Cinsel şiddete maruz kalınca ne yapılmalıdır? Cinsel şiddete ilişkin izler genellikle geçicidir, uygulayan kişinin kimliğinin tespit edilmesi, ileride hukuki süreç başlatılacaksa gerekli yasal kanıtlara sahip olunması için bu izlerin belgelenmesi önemlidir. Bu izlerin saklanması için tedbir alınması hukuki işlem başlatılacağı anlamına gelmez, mağdur bunu daha sonra da değerlendirirebilir, ancak iz ve ipuçları daha sonra toplanamaz. Bu açıdan cinsel saldırı durumunda yıkanmayın, diş fırçalamayın, ağzınızı çalkalamayın, tuvalet ihtiyacını mümkünse muayene sonrasına erteleyin, saçınızı taramayın, kıyafetlerinizi değiştirmeyin.

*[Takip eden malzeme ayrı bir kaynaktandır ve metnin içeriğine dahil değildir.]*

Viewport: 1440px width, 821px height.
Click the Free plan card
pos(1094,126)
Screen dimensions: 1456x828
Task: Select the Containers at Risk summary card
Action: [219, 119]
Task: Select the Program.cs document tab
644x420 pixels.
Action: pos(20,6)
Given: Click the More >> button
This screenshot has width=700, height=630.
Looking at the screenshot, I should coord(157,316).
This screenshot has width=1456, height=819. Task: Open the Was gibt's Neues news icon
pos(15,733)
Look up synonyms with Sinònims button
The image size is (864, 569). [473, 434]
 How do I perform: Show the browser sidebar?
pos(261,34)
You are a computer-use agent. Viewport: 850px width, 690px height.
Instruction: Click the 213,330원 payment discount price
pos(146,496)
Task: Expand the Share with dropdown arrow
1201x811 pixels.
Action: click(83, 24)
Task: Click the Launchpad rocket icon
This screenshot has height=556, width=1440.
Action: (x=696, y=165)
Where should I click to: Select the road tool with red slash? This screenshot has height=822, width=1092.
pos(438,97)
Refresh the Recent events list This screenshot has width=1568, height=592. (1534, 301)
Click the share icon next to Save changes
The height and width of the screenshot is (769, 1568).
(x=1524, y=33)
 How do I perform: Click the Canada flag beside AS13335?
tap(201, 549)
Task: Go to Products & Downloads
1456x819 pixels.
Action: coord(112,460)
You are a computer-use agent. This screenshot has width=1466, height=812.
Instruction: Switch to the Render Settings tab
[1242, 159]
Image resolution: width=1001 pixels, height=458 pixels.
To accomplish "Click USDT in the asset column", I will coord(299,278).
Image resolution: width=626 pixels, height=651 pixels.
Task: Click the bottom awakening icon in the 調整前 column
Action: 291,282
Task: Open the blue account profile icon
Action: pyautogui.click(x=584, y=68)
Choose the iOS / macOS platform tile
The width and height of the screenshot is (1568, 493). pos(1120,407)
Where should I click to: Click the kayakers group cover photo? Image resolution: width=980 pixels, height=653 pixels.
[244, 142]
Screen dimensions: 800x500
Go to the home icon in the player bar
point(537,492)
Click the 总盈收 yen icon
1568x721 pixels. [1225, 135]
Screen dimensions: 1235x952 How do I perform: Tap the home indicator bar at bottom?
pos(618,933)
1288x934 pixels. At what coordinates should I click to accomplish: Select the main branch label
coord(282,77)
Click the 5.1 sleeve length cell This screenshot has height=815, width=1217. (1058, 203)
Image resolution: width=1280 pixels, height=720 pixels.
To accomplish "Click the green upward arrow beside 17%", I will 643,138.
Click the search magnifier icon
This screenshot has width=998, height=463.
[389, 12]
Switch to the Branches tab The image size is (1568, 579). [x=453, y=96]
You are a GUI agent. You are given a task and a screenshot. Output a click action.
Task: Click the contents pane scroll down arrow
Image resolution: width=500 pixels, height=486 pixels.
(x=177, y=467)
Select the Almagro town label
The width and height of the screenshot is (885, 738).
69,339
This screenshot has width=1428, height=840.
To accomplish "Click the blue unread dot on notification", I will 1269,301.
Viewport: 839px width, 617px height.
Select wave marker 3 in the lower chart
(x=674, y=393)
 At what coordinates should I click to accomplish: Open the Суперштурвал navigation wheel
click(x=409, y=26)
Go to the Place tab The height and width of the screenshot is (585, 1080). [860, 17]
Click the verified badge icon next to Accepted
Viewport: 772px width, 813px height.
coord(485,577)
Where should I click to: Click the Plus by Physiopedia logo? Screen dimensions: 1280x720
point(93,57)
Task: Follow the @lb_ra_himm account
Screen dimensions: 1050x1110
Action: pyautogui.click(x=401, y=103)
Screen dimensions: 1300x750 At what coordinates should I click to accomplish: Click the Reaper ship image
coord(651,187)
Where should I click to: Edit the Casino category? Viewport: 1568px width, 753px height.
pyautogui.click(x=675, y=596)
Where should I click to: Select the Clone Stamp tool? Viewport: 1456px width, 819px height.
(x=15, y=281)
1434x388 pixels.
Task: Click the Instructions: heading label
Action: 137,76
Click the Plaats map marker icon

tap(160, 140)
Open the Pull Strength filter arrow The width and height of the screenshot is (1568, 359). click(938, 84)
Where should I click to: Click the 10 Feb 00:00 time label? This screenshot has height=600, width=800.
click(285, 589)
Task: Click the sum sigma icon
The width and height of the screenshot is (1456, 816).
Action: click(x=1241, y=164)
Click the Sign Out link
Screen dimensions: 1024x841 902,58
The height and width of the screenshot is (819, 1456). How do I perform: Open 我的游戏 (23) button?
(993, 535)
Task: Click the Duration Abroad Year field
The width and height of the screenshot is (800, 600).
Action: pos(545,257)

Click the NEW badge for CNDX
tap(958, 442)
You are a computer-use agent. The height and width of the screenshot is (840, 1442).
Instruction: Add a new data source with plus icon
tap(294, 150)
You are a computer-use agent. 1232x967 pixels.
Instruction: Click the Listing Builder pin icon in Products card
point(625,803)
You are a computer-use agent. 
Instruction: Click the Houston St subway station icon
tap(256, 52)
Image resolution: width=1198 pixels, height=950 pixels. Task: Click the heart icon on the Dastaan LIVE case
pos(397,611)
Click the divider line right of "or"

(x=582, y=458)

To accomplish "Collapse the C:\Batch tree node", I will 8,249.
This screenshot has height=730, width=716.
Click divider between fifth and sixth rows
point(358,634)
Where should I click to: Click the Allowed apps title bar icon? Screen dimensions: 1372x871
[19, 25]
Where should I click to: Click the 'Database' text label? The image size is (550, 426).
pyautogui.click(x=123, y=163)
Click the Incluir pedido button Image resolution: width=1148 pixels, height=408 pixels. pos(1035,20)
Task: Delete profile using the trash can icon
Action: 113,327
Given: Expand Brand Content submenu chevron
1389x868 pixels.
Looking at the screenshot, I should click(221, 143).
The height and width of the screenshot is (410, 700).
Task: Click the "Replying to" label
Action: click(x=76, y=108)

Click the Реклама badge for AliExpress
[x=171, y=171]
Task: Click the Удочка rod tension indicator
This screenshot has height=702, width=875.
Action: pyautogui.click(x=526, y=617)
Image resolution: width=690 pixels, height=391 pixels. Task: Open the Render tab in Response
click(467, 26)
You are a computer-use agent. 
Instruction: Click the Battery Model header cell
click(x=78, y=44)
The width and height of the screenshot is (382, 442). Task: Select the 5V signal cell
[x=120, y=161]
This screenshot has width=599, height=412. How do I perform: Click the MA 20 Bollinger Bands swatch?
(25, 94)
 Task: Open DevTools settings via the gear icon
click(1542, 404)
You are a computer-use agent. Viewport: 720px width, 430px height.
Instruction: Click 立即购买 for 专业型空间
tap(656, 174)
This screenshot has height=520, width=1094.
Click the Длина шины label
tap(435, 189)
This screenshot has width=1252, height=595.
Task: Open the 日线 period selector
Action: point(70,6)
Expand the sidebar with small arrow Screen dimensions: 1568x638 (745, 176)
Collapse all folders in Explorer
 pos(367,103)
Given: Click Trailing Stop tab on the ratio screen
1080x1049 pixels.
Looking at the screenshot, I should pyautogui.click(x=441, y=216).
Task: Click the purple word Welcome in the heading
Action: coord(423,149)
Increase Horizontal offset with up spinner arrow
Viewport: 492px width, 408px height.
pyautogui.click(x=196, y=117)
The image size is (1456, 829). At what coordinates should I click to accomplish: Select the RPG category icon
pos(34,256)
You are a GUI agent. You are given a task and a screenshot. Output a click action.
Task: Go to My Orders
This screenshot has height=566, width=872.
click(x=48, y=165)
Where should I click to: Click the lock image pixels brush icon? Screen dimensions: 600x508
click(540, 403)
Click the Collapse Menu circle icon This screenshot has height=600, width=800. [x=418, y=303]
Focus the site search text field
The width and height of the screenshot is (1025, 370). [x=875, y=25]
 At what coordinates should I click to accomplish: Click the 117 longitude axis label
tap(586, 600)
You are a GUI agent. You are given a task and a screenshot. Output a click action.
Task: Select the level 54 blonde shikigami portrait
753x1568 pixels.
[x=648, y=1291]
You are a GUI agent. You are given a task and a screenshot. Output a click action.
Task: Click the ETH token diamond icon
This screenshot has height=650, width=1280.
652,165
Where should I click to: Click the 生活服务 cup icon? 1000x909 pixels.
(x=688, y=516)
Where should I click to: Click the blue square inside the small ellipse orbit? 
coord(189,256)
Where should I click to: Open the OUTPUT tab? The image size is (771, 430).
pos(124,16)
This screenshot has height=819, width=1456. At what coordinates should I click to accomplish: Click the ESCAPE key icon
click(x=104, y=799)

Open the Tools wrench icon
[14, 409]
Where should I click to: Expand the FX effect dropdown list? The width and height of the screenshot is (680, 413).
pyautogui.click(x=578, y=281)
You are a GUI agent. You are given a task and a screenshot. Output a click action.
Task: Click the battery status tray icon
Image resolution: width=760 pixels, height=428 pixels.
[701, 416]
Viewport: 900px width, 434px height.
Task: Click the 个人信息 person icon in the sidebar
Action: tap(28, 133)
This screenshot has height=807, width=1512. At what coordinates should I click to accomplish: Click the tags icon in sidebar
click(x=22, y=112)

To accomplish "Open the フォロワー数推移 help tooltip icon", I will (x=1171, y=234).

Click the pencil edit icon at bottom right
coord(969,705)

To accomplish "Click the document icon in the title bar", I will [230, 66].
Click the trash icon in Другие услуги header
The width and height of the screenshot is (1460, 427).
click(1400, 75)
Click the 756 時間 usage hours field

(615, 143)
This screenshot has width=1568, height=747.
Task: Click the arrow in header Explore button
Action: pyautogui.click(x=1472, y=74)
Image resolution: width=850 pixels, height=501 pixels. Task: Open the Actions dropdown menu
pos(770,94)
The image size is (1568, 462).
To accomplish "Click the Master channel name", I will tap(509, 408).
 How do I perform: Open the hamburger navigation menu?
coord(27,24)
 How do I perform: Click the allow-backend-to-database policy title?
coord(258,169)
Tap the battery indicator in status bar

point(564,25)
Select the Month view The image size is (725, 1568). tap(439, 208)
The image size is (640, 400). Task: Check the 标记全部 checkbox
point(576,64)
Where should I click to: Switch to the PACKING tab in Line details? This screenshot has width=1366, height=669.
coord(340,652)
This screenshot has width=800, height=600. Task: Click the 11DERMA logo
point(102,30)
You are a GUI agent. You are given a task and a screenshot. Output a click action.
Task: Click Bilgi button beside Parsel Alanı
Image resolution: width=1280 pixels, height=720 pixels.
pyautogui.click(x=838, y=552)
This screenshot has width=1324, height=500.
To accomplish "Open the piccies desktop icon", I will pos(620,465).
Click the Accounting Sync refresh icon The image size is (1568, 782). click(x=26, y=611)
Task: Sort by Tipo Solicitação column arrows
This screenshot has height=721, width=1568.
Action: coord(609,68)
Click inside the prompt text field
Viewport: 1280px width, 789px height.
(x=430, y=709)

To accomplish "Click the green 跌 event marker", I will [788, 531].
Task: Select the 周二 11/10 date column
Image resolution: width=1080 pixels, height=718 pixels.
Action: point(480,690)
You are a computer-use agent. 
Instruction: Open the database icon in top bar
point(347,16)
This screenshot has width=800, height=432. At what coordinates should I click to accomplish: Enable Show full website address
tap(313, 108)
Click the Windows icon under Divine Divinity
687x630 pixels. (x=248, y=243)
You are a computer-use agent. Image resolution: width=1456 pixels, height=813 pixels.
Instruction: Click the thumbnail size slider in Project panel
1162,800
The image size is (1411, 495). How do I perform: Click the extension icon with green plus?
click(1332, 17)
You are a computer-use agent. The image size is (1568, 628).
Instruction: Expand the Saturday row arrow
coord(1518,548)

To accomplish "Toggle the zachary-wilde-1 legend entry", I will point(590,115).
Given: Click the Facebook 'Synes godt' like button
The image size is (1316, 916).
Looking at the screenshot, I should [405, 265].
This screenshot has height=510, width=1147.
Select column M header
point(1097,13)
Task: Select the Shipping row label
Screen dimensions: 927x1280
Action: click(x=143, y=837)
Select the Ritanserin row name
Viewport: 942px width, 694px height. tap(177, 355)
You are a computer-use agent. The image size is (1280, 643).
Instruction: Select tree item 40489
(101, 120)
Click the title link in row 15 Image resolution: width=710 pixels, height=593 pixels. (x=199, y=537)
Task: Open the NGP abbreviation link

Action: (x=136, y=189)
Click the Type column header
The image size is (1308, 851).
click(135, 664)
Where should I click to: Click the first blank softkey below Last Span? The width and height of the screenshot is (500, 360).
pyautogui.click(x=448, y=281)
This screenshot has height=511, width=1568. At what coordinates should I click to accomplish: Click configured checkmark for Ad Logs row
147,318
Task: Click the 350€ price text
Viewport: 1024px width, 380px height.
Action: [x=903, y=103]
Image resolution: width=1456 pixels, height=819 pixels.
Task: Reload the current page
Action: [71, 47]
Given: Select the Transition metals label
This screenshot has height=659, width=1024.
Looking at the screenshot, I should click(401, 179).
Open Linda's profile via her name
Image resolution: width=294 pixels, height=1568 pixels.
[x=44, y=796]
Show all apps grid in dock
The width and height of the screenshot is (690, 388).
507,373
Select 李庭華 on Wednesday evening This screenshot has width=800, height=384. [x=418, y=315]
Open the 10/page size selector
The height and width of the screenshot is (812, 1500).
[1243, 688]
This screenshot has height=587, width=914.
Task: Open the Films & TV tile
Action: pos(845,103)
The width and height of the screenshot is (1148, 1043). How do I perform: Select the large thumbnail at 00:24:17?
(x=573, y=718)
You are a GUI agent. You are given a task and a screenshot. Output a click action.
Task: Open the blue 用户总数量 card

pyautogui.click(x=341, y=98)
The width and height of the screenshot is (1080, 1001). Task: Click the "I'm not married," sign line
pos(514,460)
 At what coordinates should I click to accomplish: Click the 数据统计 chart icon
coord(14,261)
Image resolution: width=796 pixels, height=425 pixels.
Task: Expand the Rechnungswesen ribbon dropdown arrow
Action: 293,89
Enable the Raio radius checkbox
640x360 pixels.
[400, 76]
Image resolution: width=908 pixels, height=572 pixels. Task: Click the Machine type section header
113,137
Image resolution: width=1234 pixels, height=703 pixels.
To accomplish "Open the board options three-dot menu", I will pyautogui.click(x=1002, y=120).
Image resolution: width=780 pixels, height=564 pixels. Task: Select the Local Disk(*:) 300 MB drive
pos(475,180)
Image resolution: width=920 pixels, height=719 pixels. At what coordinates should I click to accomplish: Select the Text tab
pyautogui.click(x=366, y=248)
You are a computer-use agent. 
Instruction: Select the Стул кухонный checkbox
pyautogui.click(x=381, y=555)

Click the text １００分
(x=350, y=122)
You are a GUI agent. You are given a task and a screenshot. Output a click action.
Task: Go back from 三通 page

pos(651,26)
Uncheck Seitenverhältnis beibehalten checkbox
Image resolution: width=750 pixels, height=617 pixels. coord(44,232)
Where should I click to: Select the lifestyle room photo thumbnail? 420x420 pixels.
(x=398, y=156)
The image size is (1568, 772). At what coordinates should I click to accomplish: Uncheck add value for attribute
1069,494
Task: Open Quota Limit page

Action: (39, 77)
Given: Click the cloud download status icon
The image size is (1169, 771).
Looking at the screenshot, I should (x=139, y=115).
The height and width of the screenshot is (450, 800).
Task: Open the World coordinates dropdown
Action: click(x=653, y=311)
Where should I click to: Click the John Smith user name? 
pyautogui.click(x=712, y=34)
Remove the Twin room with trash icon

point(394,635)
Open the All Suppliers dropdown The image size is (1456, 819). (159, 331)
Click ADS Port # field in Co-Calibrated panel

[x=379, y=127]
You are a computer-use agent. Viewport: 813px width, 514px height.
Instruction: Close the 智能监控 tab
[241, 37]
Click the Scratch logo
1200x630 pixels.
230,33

Cinsel şiddet mağduru nereye başvurmalıdır? Kısa ve uzun vadeli ruhsal ve bedensel destek ve tedavi hizmetlerinin düzenlenebilmesi, gerekli hukuk işlemlerinin başlatılması için resmi kurumların yanı sıra bu alanda çalışmalar yürüten sivil toplum kuruluşlarına da başvurulabilir. Başvurulan kuruluş gerekli yönlendirmeleri yasal gereklilikler ve bireyin koşul ve talepleri doğrultusunda yapacaktır. Şiddeti uygulayanın elindeki en büyük güç, mağdurun şikayetçi olmaktan çekineceğine inancıdır. Şiddet mağdurunun gerekli işlemleri başlatması durumun yinelemesinin önlenmesi için en önemli tedbirdir.
Başlıca başvurulabilecek yerler; devlet hastaneleri ve diğer sağlık kuruluşları, ruh sağlığı ve travma merkezleri, polis/jandarma karakolları, savcılıklar, sosyal hizmetler il ve ilçe müdürlükleri, il baroları, kadın merkezleri ve sığınma evleridir. Karakol veya savcılığa doğrudan dilekçe ile başvurulabileceği gibi, yardım istenen sağlık kuruluşunca muayene sonuçlarıyla yasal bildirim yapılması da istenebilir. Eğer hukuki süreç başlatmakla ilgili kararlı değilseniz, başvurduğunuz sağlık kuruluşunda bulguların belgelenmesini istediğinizi, bildirim için daha sonra karar vereceğinizi açıkça belirtebilirsiniz.